**Input material:**
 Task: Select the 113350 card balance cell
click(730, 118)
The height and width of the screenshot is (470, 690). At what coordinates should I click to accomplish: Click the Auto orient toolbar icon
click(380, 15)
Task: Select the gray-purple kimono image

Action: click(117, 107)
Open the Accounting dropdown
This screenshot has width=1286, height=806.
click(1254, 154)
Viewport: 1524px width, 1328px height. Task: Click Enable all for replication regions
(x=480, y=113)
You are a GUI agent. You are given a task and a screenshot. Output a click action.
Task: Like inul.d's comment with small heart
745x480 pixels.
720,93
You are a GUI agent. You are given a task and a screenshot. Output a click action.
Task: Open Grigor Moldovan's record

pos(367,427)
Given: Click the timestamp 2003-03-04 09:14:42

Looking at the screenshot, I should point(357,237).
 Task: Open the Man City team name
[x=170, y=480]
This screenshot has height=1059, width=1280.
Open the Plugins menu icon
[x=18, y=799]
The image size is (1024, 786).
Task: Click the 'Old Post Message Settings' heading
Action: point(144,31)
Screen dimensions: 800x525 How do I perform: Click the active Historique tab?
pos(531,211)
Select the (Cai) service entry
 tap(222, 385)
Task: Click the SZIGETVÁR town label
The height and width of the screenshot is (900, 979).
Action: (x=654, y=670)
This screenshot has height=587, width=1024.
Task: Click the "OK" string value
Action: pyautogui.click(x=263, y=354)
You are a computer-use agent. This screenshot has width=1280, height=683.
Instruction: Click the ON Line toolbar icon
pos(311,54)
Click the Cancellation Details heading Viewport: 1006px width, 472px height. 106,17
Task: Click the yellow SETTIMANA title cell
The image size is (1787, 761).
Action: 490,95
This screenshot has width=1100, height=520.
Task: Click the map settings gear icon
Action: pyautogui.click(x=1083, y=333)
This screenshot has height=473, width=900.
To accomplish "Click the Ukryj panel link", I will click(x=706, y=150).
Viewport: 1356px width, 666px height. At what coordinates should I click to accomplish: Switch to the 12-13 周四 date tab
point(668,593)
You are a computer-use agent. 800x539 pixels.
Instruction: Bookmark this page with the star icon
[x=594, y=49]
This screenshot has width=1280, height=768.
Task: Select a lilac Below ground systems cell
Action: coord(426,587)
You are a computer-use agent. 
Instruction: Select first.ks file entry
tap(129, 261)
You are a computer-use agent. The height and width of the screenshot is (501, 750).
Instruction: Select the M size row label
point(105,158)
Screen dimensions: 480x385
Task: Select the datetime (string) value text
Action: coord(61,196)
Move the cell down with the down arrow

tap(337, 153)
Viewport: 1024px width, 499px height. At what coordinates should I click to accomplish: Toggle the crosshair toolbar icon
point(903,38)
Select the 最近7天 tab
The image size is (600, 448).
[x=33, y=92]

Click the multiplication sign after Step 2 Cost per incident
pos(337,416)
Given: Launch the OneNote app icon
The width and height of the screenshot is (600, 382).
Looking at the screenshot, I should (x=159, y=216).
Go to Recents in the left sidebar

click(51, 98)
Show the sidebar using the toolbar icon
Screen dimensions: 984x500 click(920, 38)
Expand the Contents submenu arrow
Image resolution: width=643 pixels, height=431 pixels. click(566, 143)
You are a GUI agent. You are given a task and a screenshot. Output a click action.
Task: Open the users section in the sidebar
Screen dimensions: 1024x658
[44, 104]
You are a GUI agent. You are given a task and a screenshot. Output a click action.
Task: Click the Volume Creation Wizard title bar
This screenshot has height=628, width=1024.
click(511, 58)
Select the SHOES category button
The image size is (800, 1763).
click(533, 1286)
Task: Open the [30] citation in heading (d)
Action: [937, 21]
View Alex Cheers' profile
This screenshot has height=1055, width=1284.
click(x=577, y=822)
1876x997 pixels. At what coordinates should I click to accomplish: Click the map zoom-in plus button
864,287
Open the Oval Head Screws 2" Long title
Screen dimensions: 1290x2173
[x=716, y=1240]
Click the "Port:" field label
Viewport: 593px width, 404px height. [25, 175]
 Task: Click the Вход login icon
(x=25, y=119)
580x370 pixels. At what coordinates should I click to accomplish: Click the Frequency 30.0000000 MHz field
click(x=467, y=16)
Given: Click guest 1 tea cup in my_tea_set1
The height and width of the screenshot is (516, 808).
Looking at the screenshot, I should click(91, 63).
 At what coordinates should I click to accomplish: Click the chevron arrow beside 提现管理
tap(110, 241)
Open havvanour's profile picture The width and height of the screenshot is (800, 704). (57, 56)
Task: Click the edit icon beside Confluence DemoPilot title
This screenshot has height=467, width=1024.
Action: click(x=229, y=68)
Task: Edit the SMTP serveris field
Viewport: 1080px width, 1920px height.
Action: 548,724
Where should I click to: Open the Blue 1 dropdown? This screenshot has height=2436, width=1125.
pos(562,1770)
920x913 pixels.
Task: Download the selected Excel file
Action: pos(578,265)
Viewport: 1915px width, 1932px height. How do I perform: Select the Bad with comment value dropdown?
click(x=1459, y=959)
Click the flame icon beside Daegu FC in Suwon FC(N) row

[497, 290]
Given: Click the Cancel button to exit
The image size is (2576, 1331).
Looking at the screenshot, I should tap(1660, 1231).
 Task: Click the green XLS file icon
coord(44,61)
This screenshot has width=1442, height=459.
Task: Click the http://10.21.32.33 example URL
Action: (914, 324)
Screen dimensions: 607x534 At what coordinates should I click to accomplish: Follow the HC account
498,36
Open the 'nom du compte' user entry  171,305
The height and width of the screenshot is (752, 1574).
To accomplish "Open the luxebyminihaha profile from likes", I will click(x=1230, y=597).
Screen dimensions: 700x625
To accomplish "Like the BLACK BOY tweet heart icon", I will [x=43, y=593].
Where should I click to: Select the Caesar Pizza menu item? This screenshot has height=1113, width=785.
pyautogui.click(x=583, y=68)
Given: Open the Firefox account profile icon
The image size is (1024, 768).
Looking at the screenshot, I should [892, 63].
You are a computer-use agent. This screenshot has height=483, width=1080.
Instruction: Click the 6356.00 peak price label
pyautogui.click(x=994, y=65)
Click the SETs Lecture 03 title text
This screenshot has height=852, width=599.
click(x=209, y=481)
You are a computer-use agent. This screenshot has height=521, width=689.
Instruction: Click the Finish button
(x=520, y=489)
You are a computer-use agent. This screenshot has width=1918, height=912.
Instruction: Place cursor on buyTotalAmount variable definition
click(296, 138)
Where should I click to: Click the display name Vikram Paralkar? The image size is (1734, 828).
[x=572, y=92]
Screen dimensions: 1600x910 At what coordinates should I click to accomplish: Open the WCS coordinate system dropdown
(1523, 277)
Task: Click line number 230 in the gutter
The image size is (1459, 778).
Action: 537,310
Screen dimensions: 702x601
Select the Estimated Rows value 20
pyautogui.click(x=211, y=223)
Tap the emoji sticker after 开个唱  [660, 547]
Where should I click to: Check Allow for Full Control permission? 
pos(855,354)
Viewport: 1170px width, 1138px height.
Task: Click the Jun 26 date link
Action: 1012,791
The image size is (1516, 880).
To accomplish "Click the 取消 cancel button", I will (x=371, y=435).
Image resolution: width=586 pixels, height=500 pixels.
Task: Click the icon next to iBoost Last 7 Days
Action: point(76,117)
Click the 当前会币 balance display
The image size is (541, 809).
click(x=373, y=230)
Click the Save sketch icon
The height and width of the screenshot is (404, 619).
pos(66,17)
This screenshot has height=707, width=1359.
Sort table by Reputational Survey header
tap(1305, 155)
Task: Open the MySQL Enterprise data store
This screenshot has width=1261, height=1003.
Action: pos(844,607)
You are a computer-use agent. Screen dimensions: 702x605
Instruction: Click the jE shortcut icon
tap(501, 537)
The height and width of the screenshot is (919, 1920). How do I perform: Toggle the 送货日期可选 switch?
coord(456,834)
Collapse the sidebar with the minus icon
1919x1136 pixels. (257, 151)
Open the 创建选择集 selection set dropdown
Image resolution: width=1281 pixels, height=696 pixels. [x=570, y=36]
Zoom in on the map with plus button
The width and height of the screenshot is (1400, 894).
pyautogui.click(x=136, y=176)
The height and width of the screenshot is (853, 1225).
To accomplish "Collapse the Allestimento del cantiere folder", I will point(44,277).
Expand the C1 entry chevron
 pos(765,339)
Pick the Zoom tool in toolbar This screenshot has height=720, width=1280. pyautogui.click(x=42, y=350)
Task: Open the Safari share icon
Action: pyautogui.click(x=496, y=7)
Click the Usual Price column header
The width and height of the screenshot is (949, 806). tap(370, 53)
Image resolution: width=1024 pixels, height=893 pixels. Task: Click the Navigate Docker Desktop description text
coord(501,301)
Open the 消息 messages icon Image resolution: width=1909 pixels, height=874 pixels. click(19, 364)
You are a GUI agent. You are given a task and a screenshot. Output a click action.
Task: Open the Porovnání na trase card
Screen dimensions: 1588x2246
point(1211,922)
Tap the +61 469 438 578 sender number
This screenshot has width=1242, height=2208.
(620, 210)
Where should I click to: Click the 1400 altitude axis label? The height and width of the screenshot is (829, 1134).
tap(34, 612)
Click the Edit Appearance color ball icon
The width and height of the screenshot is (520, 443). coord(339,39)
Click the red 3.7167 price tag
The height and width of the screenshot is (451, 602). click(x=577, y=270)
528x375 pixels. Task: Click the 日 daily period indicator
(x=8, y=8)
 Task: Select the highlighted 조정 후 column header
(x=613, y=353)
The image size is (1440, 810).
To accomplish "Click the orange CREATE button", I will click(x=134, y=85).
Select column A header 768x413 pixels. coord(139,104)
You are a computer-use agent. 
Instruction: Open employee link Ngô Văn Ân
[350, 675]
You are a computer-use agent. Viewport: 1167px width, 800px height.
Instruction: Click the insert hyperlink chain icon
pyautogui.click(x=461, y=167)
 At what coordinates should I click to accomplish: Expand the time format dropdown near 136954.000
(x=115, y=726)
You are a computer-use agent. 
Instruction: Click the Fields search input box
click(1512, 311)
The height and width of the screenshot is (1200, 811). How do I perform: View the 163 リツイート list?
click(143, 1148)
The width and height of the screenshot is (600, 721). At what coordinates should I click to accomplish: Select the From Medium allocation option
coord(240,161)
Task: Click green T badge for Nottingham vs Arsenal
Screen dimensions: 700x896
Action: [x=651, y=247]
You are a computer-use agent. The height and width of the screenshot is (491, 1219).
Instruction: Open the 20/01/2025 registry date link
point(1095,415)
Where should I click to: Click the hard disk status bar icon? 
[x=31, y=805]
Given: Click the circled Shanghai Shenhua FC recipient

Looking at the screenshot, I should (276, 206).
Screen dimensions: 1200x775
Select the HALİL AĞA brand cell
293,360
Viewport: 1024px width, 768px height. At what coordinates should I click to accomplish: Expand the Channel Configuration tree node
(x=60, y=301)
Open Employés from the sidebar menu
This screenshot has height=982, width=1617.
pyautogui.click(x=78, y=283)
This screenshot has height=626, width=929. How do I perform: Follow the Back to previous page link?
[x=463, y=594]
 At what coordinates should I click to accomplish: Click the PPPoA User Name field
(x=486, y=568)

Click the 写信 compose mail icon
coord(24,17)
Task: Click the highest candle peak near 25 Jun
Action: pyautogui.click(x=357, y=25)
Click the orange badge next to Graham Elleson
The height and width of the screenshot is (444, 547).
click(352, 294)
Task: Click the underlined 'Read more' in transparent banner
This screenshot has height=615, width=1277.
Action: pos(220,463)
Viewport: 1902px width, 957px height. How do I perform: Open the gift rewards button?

**Task statement:** If the string "number" appears in a line of the entries, report the line.

**Task response:**
Task: Click line number 230 in the gutter
Tap the +61 469 438 578 sender number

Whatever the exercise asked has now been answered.